[Excerpt from a dataset]
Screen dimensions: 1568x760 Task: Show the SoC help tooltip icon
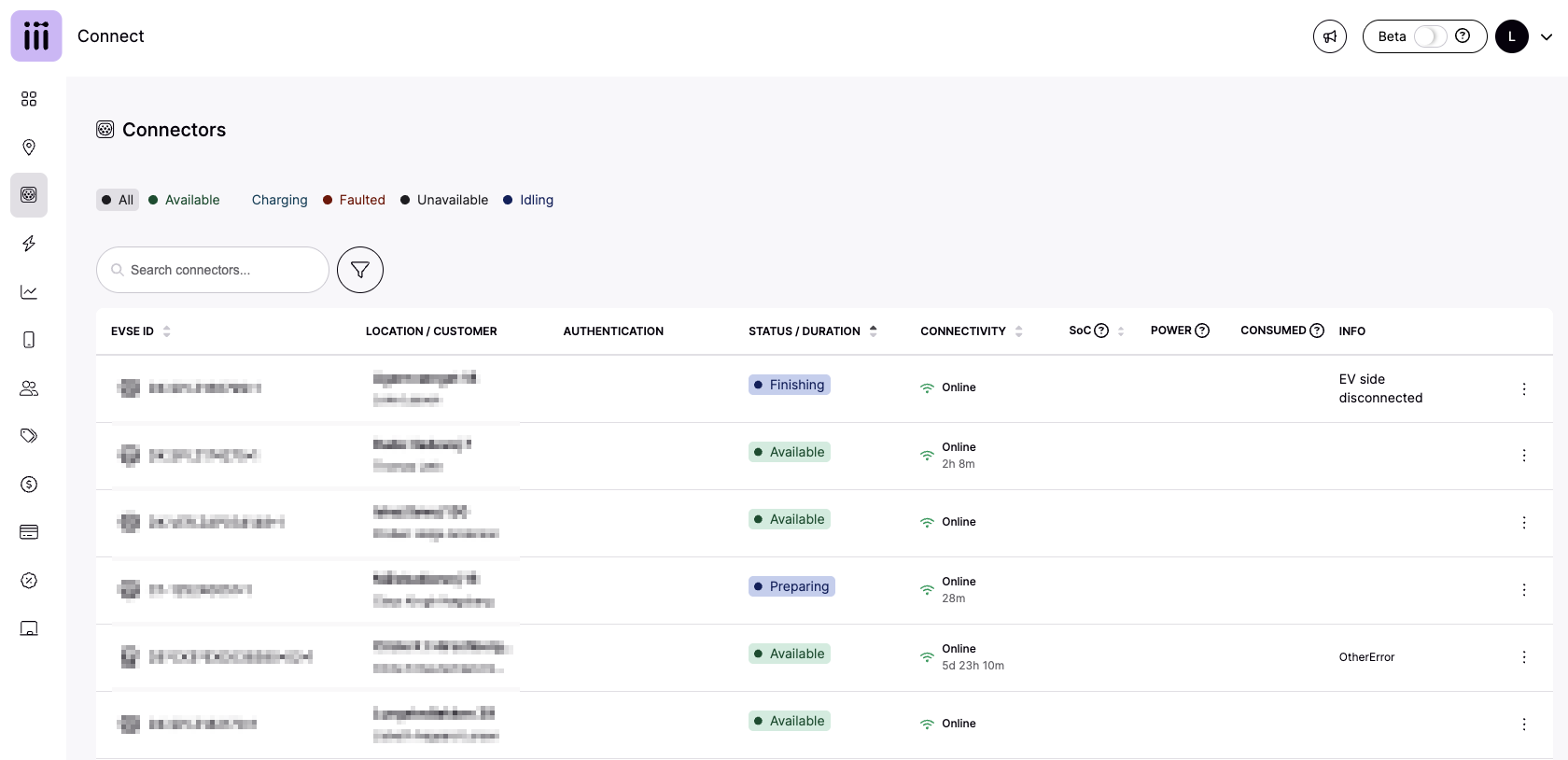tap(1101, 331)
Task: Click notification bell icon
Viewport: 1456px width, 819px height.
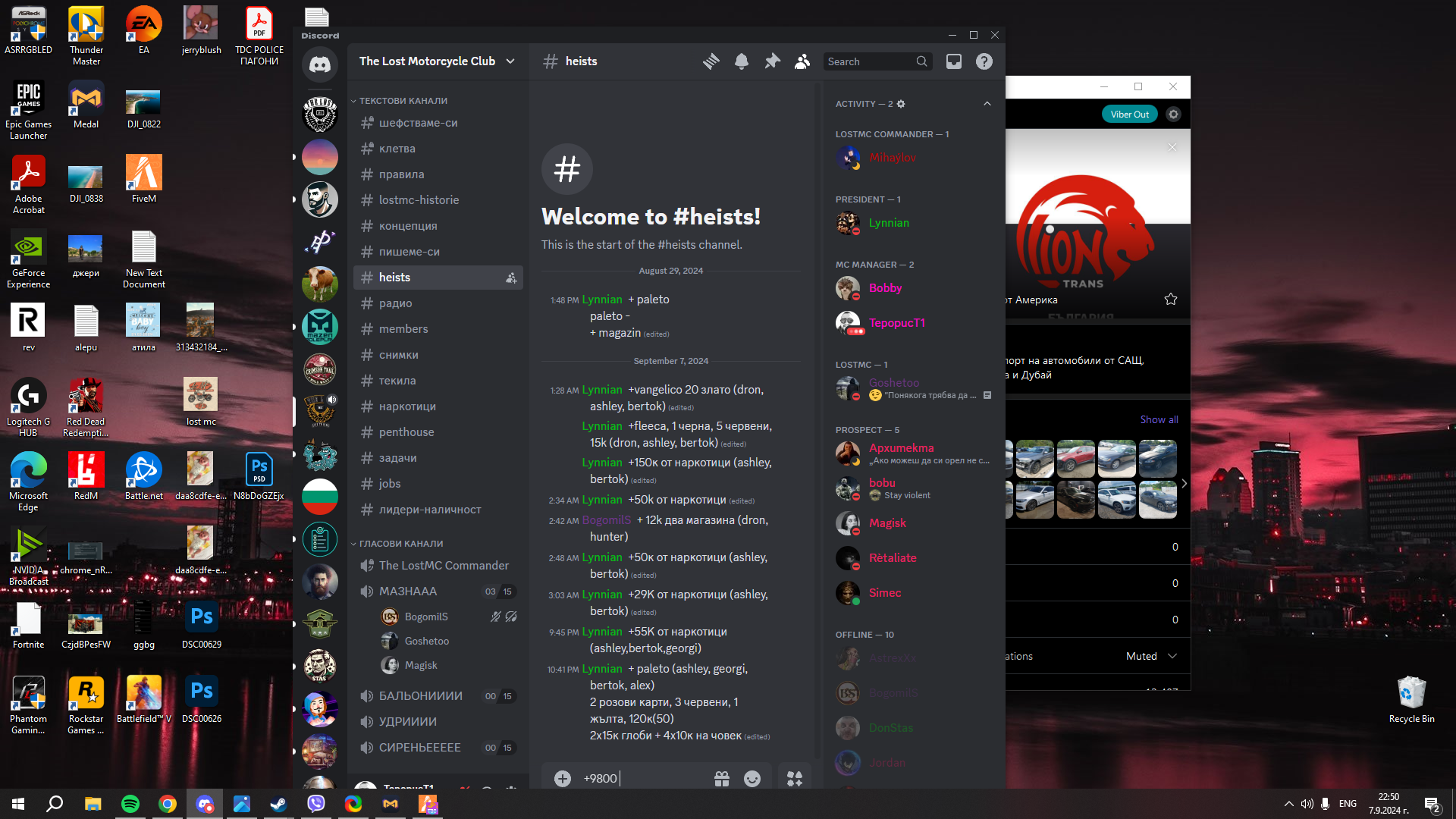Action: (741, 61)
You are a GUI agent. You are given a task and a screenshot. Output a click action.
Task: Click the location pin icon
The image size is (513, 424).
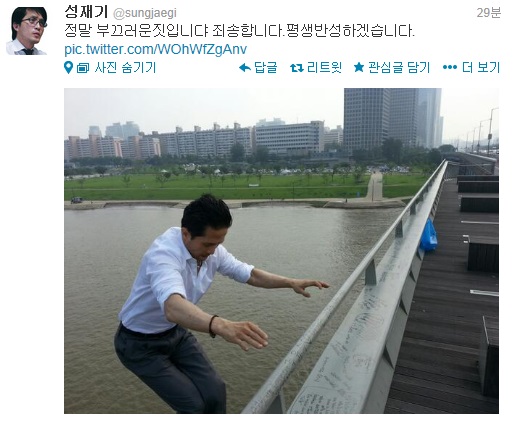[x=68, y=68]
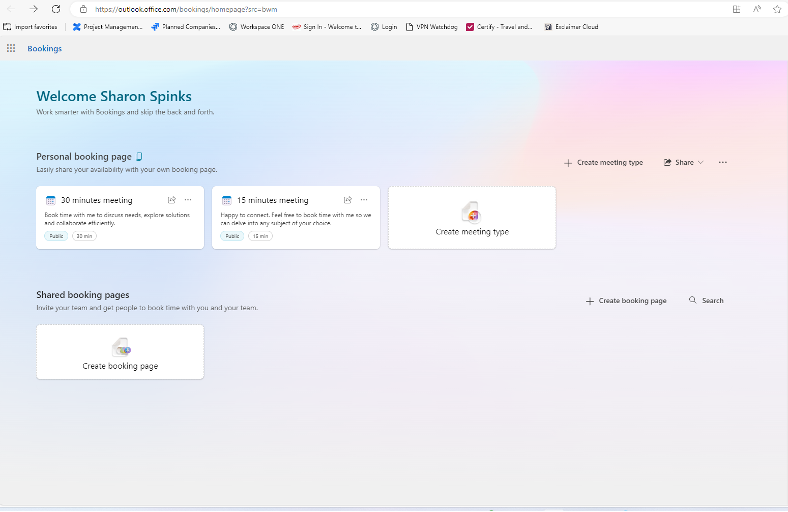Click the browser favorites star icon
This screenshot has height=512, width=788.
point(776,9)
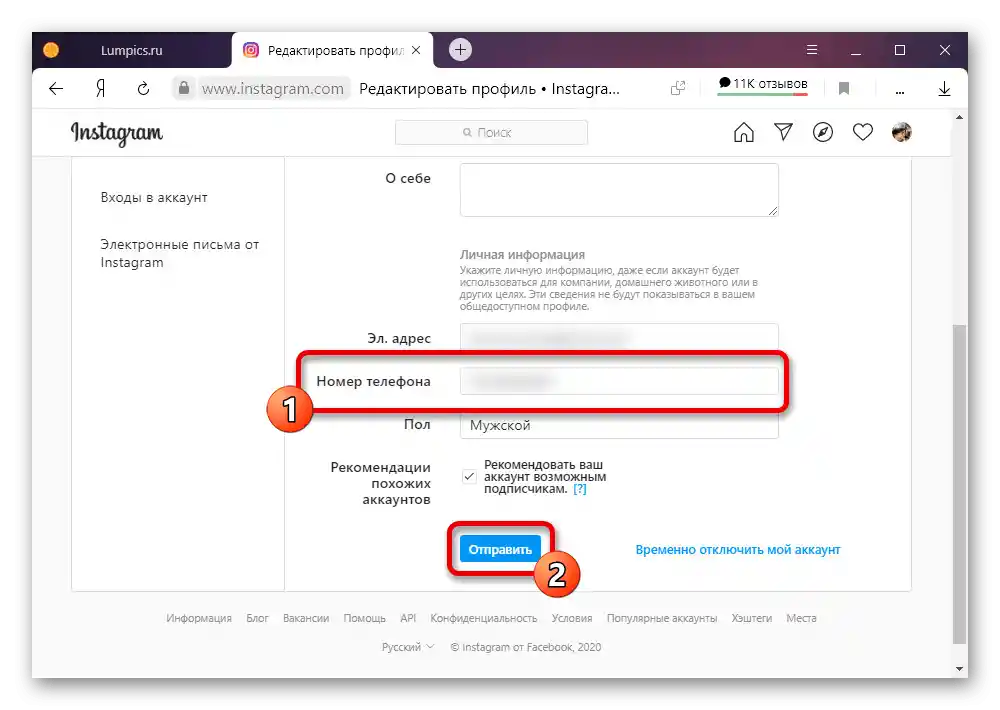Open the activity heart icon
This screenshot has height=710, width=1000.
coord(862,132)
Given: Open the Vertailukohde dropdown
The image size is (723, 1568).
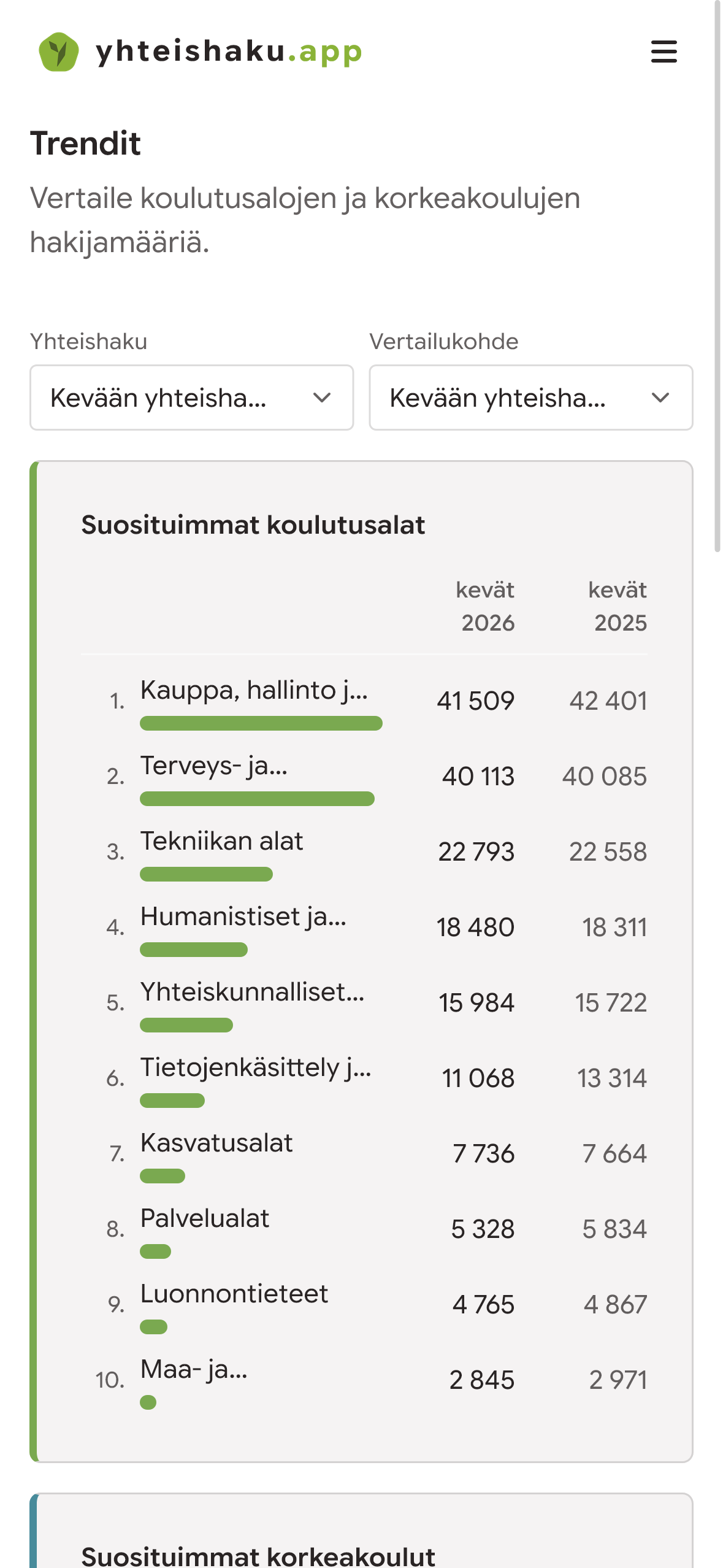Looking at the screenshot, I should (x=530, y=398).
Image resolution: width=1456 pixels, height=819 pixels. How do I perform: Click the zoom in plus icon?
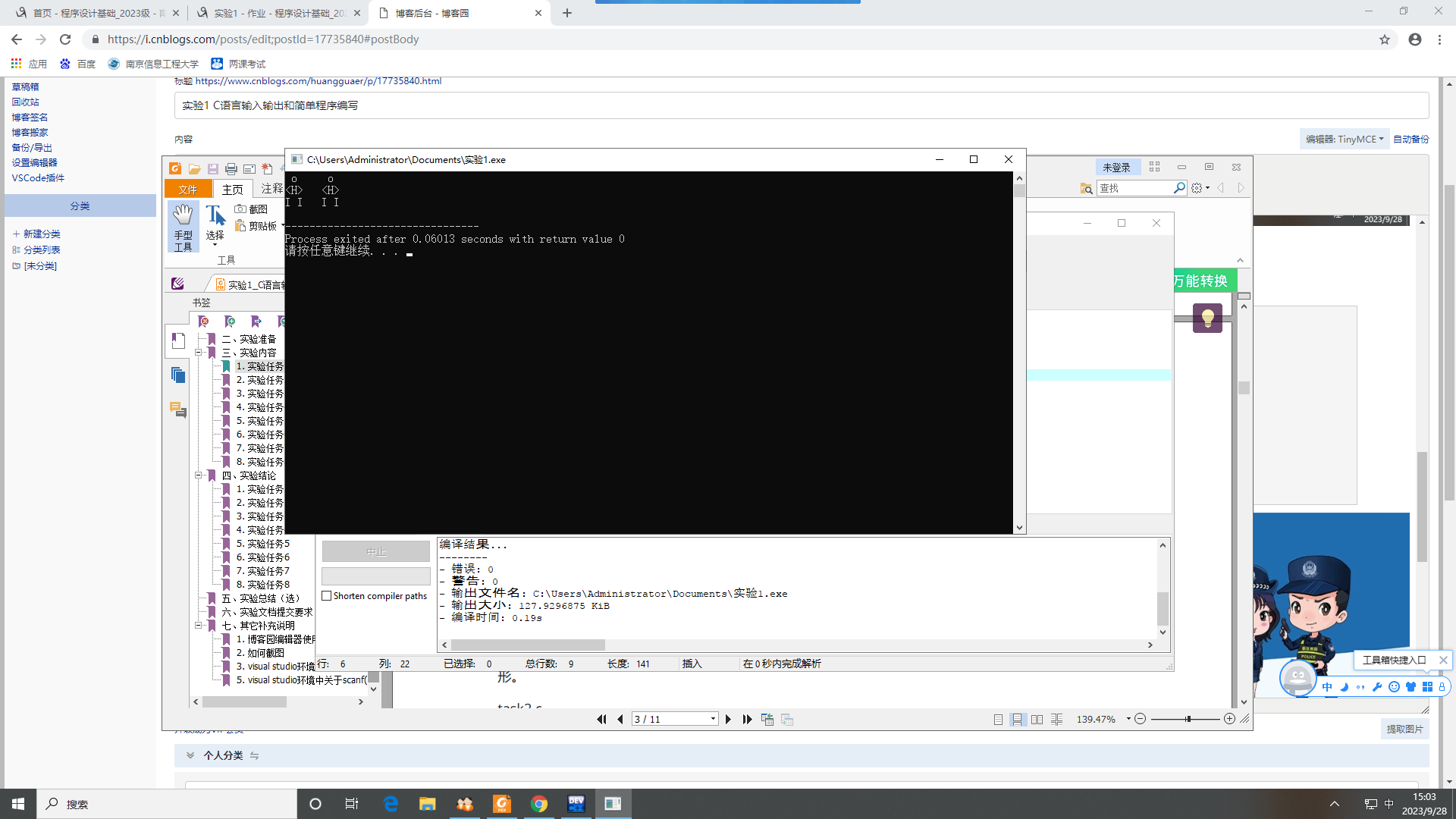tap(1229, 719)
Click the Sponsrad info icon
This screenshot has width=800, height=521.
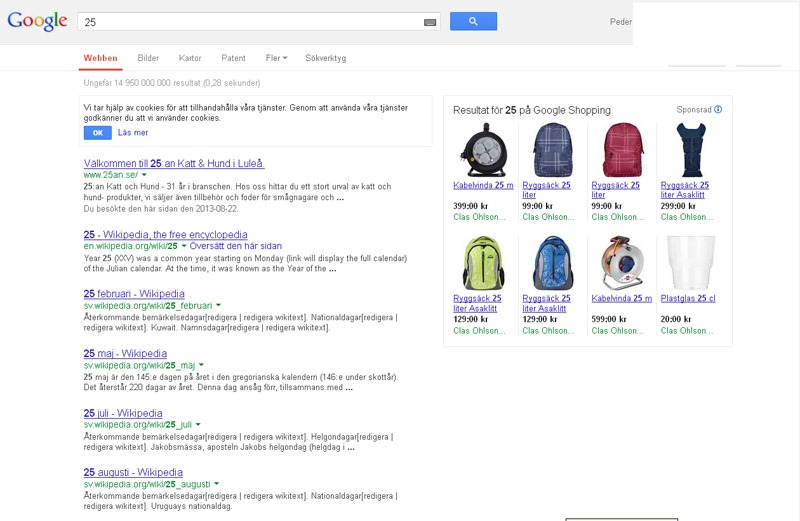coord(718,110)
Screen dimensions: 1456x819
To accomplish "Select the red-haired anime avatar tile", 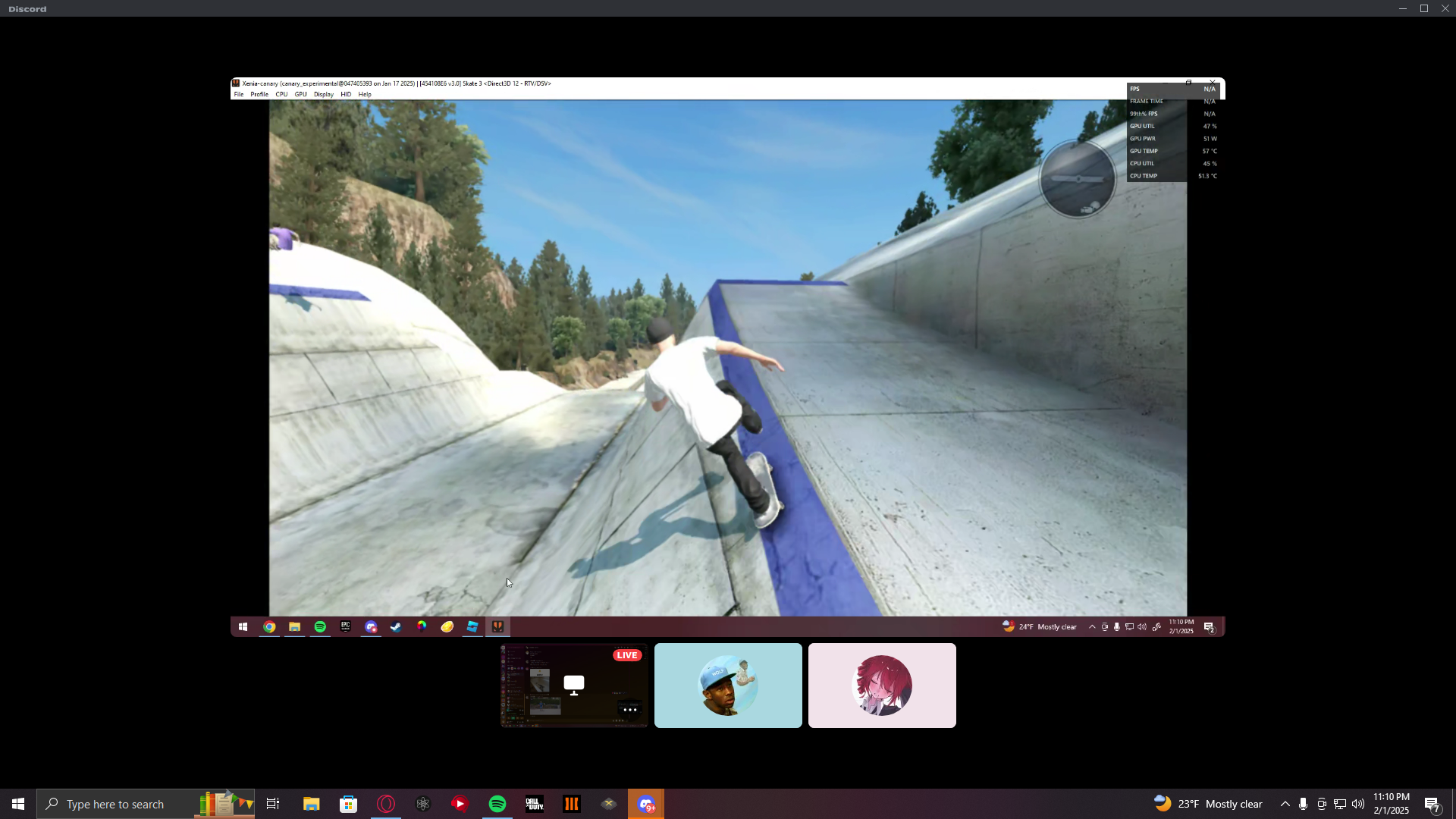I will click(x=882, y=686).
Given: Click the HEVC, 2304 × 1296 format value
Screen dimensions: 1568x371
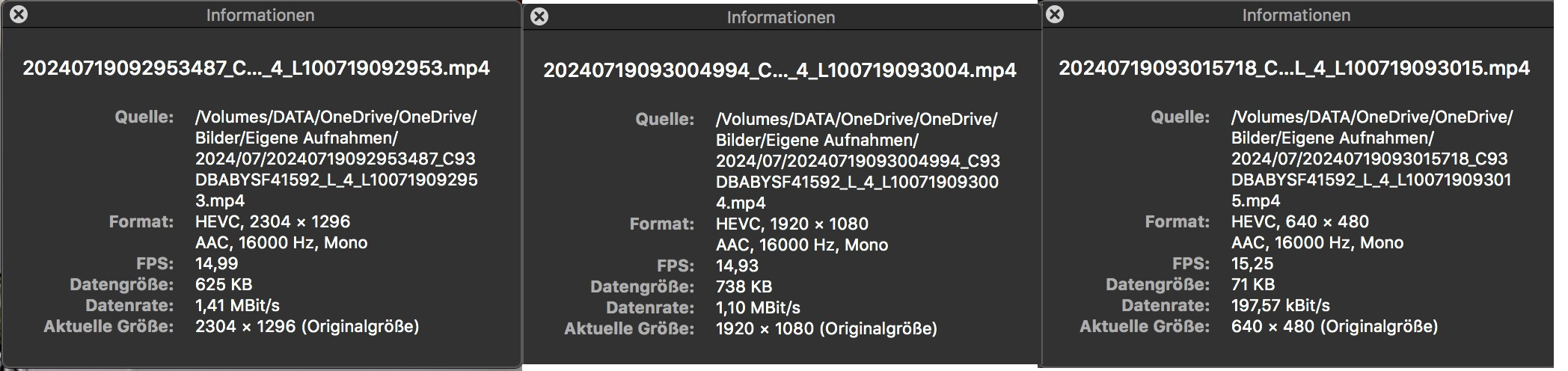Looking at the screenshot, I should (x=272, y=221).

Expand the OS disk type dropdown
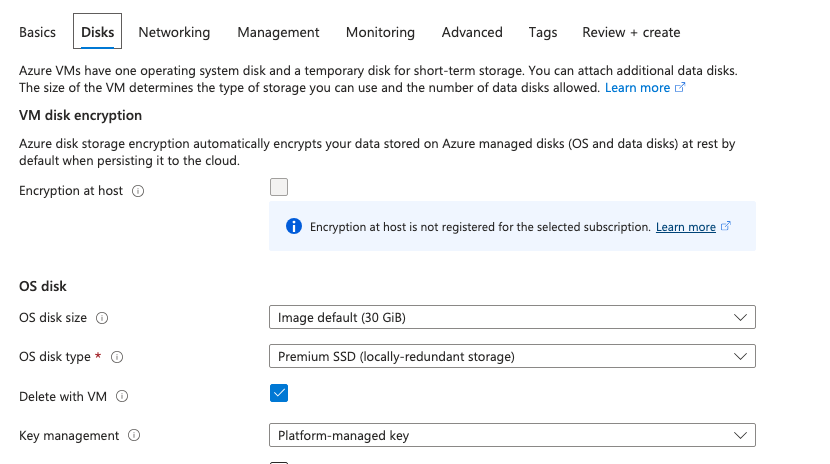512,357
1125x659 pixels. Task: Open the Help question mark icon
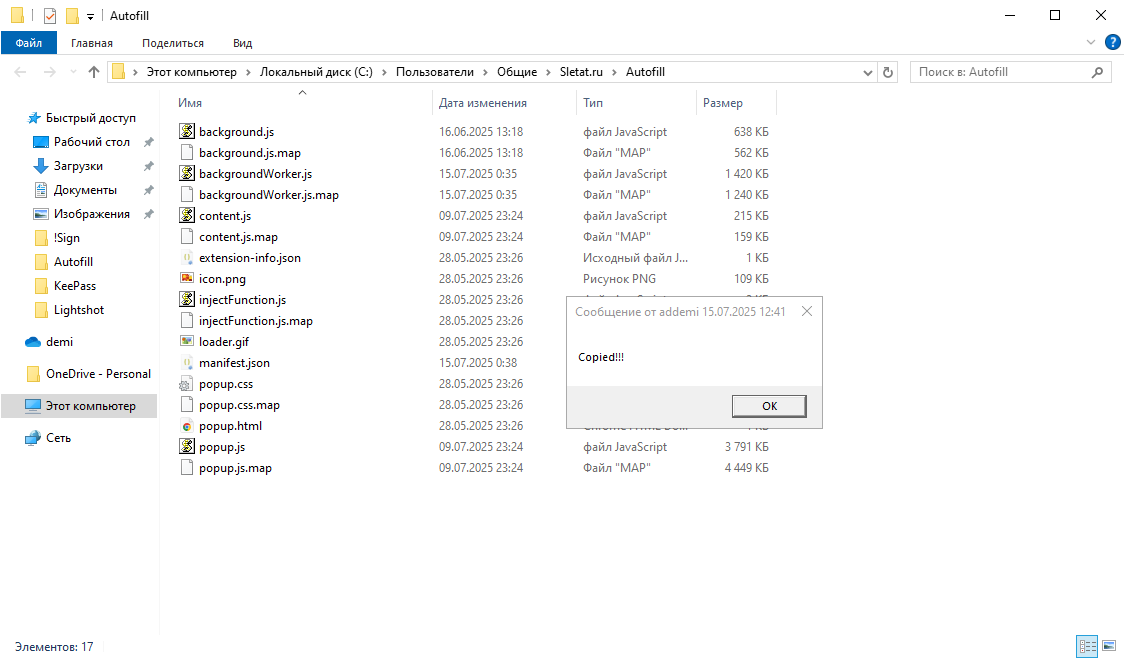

> _WORK REQUIRED_: Echo the lines of the excerpt, from its start through the line containing "tap(1229, 719)", with both ends included. Leave the pictures out of your answer.

> _SOLUTION FOR THIS EXERCISE_:
Screen dimensions: 1568x760 Task: Show the SoC help tooltip icon
tap(1101, 331)
Task: Click notification bell icon
Viewport: 1456px width, 819px height.
Action: (741, 61)
You are a GUI agent. You are given a task and a screenshot. Output a click action.
Task: Click the location pin icon
The image size is (513, 424).
[x=68, y=68]
Click the browser favorites star icon
This screenshot has height=512, width=788.
point(776,9)
Open the activity heart icon
This screenshot has height=710, width=1000.
coord(862,132)
Given: Open the Vertailukohde dropdown
The image size is (723, 1568).
Looking at the screenshot, I should (x=530, y=398).
Image resolution: width=1456 pixels, height=819 pixels. How do I perform: Click the zoom in plus icon?
tap(1229, 719)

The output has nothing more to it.